Por: Free Haifa — Traduzido do original em hebraico ao espanhol por Adam Bar**
O colonialismo sionista e o povo palestino
O sionismo como movimento colonial iniciou suas ações na Palestina no final do século XIX. Naquela época, o imperialismo europeu estava em pleno auge e controlava grande parte do mundo. A Palestina estava sob o controle do Império Otomano, de religião muçulmana, que se centralizava na Turquia, e o movimento nacionalista árabe moderno começava a emergir.
Durante a Primeira Guerra Mundial, o imperialismo britânico ocupou o Oriente Médio, território que disputava com o Império Otomano. Devido à queda deste último, o imperialismo britânico buscou apoio nas forças políticas da região, de tal maneira que, para facilitar sua entrada na região, se comprometeu com o nascente movimento sionista, prometendo-lhe terras e a consolidação de um estado no território da Palestina (Declaração de Balfour, 2 de novembro de 1917).
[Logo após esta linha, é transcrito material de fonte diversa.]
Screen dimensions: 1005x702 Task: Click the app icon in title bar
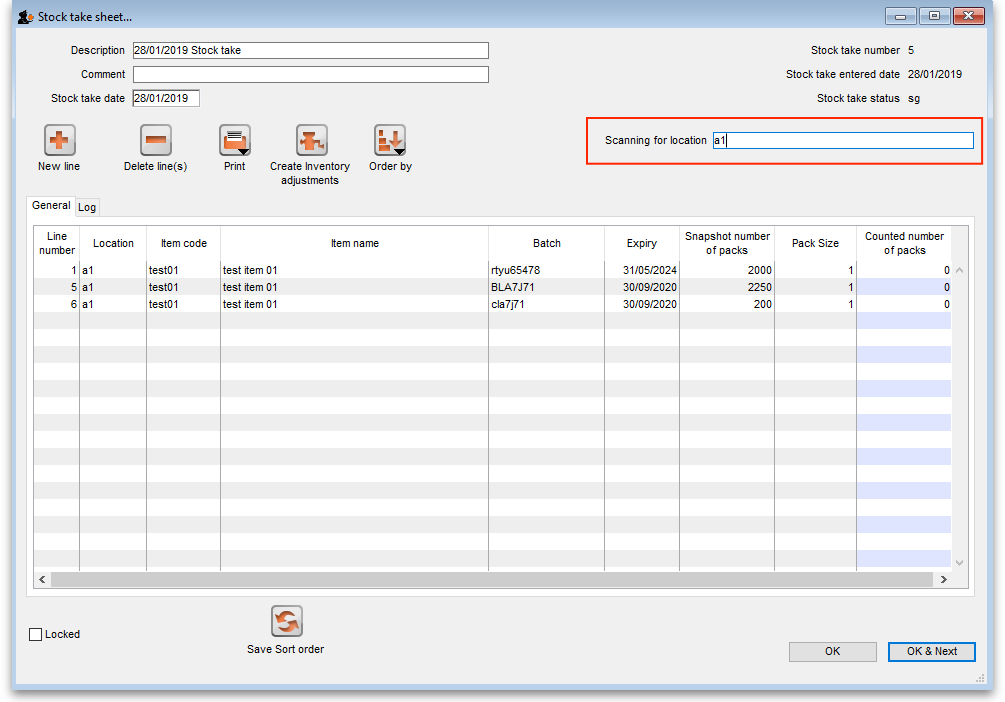pos(26,17)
Ao mesmo tempo, prometeu às lideranças árabes, sob a influência da família real Hashemita, que nesse momento se encontrava em dissidência com o domínio otomano, apoio às suas aspirações de estabelecer um país árabe independente que abarcasse desde a fronteira ocidental da Turquia até a península arábica (Correspondência Hussein-McMahon).
Em 16 de maio de 1916, a Inglaterra e a França assinaram o Acordo Sykes-Picot, que contemplava a divisão do mundo árabe entre os dois signatários. Durante os 31 anos de ocupação britânica na Palestina (1917-1948), o movimento sionista continuou fomentando a migração e colonização judaica na Palestina, deslocando, desta maneira, os camponeses árabes de suas terras.
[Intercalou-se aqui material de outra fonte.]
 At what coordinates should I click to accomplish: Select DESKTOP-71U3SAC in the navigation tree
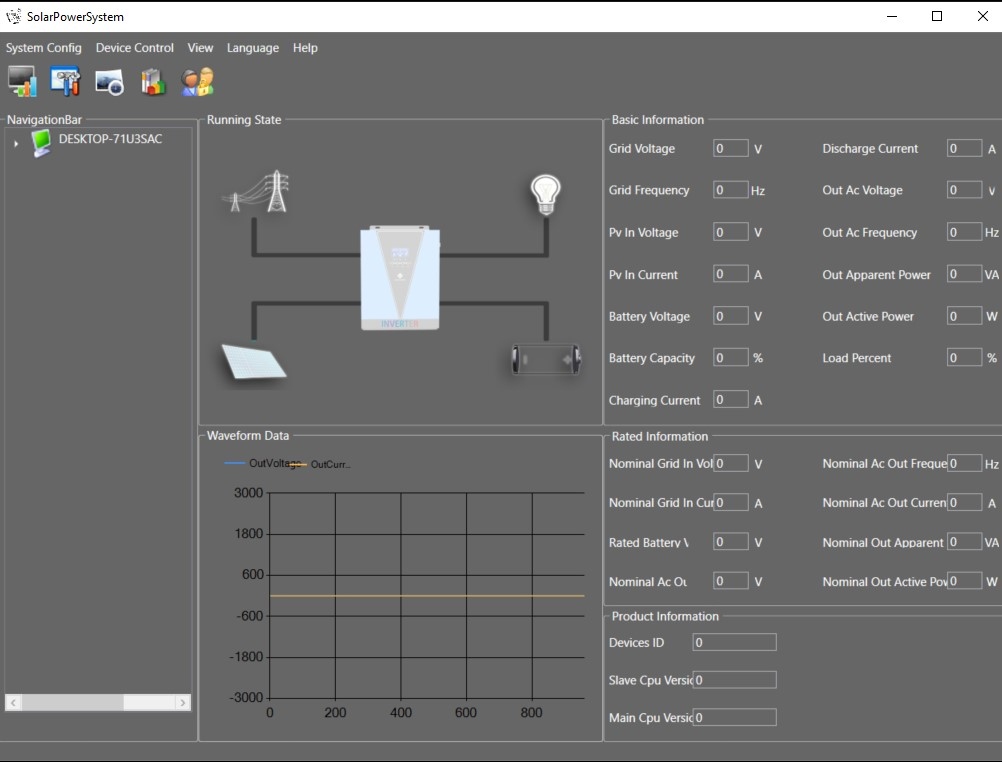tap(110, 139)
A população árabe na Palestina sentiu o perigo e, durante esta época, resistiu à colonização judaica e exigiu dos líderes britânicos que impedissem o deslocamento da população originária. Tal resistência se converteu em resistência popular armada contra o domínio britânico. O fato mais notável no contexto desta resistência popular foi a greve geral dos trabalhadores na Palestina que durou meio ano (1936) e o movimento armado insurgente (1936-1939) que controlou durante este período a maior parte da Palestina. O sionismo colaborava e era funcional para a ocupação britânica de tal maneira que reprimiram juntos o movimento popular na Palestina.
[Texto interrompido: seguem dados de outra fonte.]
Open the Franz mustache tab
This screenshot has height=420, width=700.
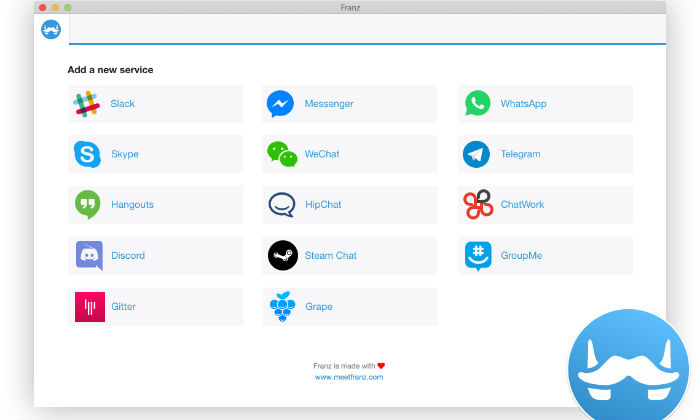[x=52, y=30]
Ethnic cleansing in Palestine, 1948
Com a retirada dos britânicos em 1948, o sionismo começou a usar táticas de guerra conhecidas como “terra arrasada”, caracterizadas pelo deslocamento forçado, realização sistemática de massacres em assentamentos e implantação generalizada do medo através da coerção e da violência. Com esta tática, destruíram mais de 500 aldeias e cidades palestinas, e foram expulsos 85% dos palestinos, que se refugiaram em países vizinhos e territórios não ocupados. Nessa guerra, Israel (uso o nome do Estado, embora naquele tempo não estivesse constituído como tal) ocupou 80% do território palestino.
Depois da guerra de 1948 e do nascimento do Estado de Israel, o povo palestino se dividiu em vários grupos: uma minoria permaneceu dentro de 80% do território da Palestina ocupado por Israel, sob um regime de ocupação militar; outra parte ficou na Cisjordânia, sob o controle da Jordânia; e a última na Faixa de Gaza, sob o controle do Egito.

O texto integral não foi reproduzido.